The White House

Tuesday’s State of the Union address practically writes itself: President Obama will gesture, once again, at the fanciful notion of bipartisan cooperation (while flexing executive muscle) and restate the need to rebuild America’s middle class — all with an eye on the Senate race in 2014 and beyond.

Whether the president has any muscle left to flex, however, remains to be seen. The kind of congressional chaos that turned Obamacare into a political spectacle of disaster-movie proportions last year could easily recur in other contentious legislative contexts — so, as the New York Times’ Peter Baker noted this weekend, Obama’s focus will zoom in on issues that offer him at least a glimmer of victory:

But perhaps more so than in any of his previous congressional addresses, Mr. Obama confronts the reality that, except for a possible overhaul of immigration, he has little chance of major legislative victories in the coming year. As a result, aides said, he will present a blueprint for “a year of action” on issues like income inequality and the environment that bypasses Congress and exercises his authority as president to the greatest extent possible

Meanwhile, Politico pointed to senior White House adviser Dan Pfeiffer’s SOTU preview email to Obama boosters, sent Saturday:

“In this year of action, the president will seek out as many opportunities as possible to work with Congress in a bipartisan way,” Pfeiffer wrote. “But when American jobs and livelihoods depend on getting something done, he will not wait for Congress.

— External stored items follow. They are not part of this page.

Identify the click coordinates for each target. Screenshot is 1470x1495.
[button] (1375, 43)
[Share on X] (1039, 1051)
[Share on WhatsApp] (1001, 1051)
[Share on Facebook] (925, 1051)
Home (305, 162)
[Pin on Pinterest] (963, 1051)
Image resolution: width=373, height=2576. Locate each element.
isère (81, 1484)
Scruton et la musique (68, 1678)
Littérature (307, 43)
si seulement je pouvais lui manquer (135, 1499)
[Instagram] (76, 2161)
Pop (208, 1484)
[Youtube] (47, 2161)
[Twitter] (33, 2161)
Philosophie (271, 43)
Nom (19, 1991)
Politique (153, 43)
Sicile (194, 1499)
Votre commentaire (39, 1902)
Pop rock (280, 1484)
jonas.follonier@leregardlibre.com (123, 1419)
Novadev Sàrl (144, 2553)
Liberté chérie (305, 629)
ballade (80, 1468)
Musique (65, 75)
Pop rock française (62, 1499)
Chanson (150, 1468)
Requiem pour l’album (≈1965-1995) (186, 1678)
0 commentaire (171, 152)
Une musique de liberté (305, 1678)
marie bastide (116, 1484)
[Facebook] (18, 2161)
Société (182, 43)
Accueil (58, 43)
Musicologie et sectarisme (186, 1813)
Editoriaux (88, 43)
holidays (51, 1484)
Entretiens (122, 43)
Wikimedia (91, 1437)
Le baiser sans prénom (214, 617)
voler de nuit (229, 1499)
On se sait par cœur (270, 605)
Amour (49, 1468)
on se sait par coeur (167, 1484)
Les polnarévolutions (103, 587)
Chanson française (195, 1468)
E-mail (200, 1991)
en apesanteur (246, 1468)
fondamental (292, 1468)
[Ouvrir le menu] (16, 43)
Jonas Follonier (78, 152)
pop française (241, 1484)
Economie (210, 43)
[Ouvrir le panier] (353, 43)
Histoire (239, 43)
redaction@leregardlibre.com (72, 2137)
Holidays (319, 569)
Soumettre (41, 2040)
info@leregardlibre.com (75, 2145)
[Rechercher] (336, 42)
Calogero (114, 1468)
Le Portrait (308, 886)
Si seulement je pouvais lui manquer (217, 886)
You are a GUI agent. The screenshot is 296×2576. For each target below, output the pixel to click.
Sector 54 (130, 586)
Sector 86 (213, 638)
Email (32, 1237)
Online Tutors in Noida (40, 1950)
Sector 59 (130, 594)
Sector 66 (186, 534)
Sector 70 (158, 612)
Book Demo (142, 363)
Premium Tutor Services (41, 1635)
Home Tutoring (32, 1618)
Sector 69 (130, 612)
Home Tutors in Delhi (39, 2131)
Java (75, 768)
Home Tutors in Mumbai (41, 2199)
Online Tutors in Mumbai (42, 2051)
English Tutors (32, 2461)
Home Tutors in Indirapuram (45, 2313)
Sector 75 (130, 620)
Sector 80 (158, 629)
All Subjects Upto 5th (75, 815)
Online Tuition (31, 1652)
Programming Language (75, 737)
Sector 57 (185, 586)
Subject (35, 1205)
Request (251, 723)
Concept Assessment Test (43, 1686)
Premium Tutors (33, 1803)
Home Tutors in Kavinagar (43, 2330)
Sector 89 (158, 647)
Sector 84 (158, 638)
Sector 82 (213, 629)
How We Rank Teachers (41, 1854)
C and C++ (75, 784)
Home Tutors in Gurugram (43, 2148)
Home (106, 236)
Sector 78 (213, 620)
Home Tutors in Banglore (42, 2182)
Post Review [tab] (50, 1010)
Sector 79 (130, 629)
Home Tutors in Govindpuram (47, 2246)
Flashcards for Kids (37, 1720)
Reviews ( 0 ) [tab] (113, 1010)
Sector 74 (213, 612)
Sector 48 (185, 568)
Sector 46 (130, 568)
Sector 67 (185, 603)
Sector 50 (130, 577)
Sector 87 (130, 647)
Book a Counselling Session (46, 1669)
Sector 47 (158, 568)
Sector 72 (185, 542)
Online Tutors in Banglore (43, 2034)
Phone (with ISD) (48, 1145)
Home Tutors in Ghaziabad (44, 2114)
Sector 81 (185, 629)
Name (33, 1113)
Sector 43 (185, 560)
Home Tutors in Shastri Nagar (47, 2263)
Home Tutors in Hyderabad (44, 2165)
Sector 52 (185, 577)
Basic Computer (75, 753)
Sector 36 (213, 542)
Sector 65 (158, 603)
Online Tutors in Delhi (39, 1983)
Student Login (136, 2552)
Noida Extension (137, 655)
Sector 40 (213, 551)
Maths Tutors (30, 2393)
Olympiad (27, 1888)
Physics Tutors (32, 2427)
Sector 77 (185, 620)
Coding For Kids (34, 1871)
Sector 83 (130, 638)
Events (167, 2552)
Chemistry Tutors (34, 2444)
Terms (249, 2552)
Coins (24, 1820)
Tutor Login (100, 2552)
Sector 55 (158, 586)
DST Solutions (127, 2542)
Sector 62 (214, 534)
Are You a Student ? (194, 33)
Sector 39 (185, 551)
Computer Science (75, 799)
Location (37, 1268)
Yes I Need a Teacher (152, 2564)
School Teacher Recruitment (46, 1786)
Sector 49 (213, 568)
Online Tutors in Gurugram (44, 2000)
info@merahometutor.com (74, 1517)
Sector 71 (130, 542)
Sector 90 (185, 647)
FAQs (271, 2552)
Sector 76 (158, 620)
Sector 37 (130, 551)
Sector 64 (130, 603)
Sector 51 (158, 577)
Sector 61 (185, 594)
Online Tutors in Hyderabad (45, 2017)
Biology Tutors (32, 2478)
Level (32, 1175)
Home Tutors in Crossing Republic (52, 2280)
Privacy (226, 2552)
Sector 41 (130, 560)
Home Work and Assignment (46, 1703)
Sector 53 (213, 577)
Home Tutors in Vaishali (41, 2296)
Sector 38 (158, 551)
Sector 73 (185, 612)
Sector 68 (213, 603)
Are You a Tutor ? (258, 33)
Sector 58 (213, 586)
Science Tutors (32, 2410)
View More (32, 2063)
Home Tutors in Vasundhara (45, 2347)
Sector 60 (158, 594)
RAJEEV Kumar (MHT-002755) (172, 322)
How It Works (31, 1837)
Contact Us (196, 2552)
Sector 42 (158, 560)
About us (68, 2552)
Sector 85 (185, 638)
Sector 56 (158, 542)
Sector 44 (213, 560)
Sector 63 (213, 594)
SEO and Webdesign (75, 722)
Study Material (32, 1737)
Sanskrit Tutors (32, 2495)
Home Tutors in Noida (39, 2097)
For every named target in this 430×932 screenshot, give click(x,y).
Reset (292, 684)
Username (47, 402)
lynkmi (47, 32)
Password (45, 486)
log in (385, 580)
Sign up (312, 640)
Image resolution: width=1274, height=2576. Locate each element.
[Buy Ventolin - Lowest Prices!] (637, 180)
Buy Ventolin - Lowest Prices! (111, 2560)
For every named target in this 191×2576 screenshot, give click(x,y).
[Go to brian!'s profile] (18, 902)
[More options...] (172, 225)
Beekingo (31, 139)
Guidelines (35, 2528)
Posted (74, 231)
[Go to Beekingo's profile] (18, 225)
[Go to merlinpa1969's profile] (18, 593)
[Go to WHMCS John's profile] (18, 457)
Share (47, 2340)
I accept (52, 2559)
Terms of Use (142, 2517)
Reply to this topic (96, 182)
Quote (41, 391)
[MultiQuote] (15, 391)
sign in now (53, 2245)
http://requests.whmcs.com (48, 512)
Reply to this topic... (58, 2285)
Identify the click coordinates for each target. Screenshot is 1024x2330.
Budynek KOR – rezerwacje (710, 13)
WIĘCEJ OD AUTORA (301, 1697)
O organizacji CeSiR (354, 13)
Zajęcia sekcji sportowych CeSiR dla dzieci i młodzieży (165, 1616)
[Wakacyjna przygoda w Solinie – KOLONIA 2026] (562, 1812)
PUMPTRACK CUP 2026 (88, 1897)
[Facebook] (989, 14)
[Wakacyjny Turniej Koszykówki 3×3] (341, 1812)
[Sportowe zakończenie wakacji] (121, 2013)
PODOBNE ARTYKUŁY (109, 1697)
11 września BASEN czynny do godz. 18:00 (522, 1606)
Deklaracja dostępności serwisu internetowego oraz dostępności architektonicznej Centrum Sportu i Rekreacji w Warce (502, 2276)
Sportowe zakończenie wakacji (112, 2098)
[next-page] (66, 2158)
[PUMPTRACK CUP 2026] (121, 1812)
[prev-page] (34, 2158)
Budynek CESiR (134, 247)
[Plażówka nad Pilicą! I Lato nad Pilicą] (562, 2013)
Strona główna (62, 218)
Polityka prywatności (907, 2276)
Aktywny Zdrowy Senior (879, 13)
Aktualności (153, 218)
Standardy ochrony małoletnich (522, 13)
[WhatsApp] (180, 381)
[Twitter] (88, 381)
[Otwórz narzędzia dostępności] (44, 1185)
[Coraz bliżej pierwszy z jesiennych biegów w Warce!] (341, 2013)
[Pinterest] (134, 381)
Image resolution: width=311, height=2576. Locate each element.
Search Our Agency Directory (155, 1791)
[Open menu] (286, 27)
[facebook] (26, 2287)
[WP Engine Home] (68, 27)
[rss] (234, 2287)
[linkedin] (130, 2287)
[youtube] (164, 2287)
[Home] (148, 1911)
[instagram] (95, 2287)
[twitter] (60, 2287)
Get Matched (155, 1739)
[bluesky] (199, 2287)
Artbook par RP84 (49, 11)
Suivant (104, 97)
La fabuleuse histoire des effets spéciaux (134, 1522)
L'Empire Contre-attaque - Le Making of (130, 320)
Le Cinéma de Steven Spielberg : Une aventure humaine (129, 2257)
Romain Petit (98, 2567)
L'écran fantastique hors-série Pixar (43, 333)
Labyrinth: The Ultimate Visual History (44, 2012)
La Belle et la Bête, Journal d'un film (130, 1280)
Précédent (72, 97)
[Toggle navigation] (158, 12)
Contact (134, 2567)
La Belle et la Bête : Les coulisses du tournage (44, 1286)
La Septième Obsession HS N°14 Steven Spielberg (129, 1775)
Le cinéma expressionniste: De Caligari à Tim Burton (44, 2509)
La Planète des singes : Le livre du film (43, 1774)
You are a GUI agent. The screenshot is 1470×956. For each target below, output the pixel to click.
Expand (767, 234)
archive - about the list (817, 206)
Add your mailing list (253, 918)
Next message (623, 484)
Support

“President Obama has a pen and he has a phone, and he will use them to take executive action and enlist every American — business owners and workers, mayors and state legislators, young people, veterans, and folks in communities from across the country — in the project to restore opportunity for all,” he said. “It will be an optimistic speech. Thanks to the grit and determination of citizens like you, America has a hard-earned right to that optimism.”

The message will also be carefully tailored, of course, to highlight differences between the two dominant, squabbly political parties in hopes of giving Democrats more push-back power during the next inevitable congressional showdown.